Migraine and cancer appear to occupy disparate clinical arenas—one an episodic neurovascular pain syndrome, the other a relentless proliferative disorder—yet both are deeply rooted in dysregulated inflammatory signalling. Melatonin, an indoleamine chiefly synthesized in the pineal gland but also produced locally in immune and vascular tissues, has emerged as a potent endogenous brake on such inflammation. Beyond synchronizing circadian rhythms, melatonin dampens nuclear-factor-κB and NLRP3-inflammasome activation, scavenges reactive oxygen species, and tunes cytokine profiles toward an anti-inflammatory, interferon-γ–rich milieu (13). These broad immunomodulatory actions nominate the hormone as a molecular hinge linking migraine relief with the enhancement of anticancer immunity.

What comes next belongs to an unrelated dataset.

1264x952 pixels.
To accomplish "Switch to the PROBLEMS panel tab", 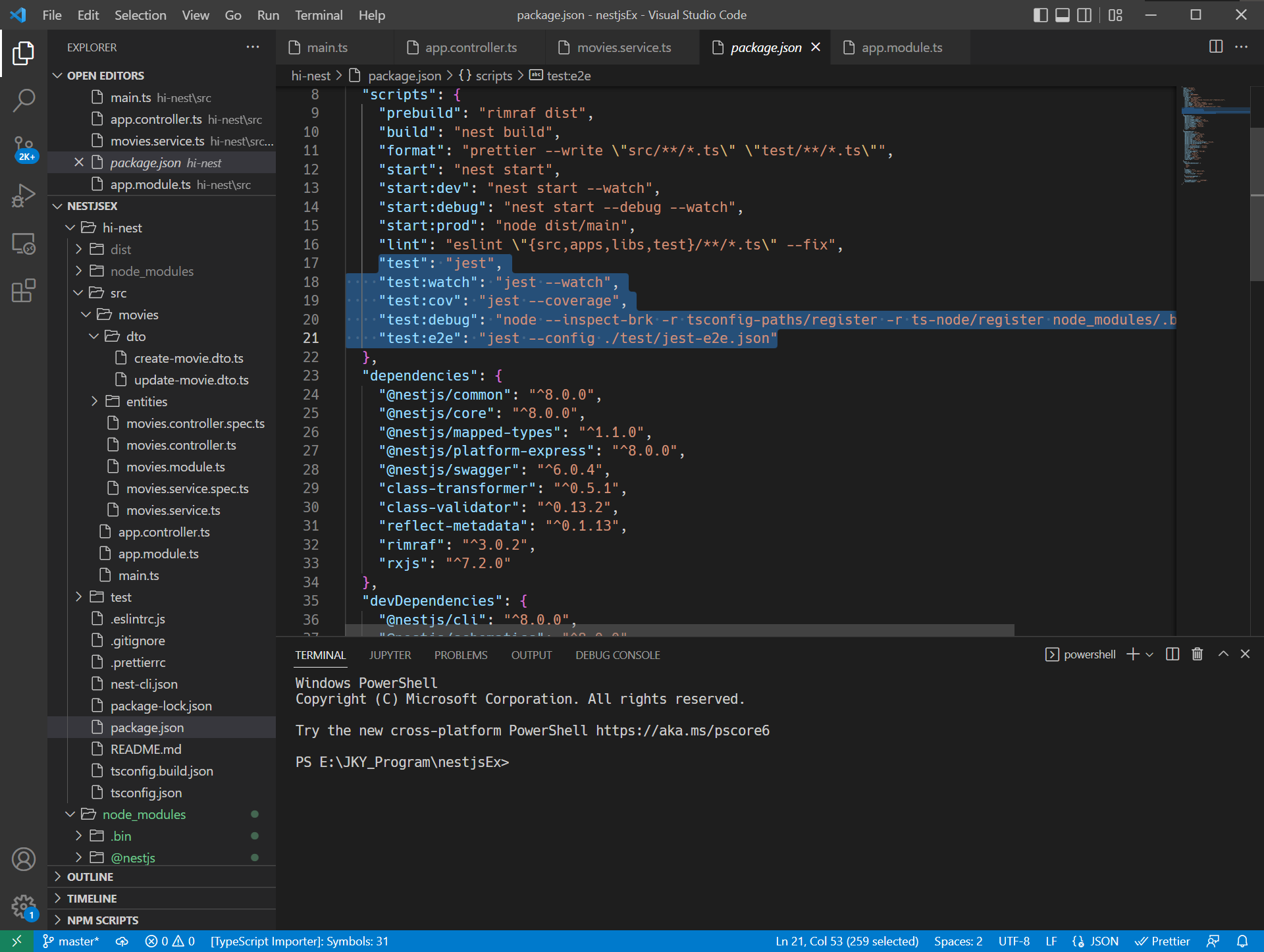I will 460,655.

Compelling evidence implicates melatonin deficiency in migraine pathophysiology. Cross-sectional analyses reveal lower nocturnal and salivary melatonin levels in episodic and chronic migraineurs compared with matched controls, correlating inversely with attack frequency (4). Small-to-moderate randomized trials have shown that nightly melatonin (2–5 mg) rivals amitriptyline or topiramate in reducing monthly headache days, while conferring superior tolerability and sleep restoration (5, 6). Mechanistic work in trigeminovascular models demonstrates that melatonin, via MT2 receptors expressed on dural vessels and trigeminal ganglion neurons, suppresses calcitonin gene-related peptide (CGRP) release, stabilizes mast-cell degranulation, and curtails neurogenic plasma extravasation—hallmark events in migraine initiation (7, 8). Collectively, these findings position melatonin not as a mere chronobiotic but as an active anti-inflammatory neuromodulator within the migraine circuit.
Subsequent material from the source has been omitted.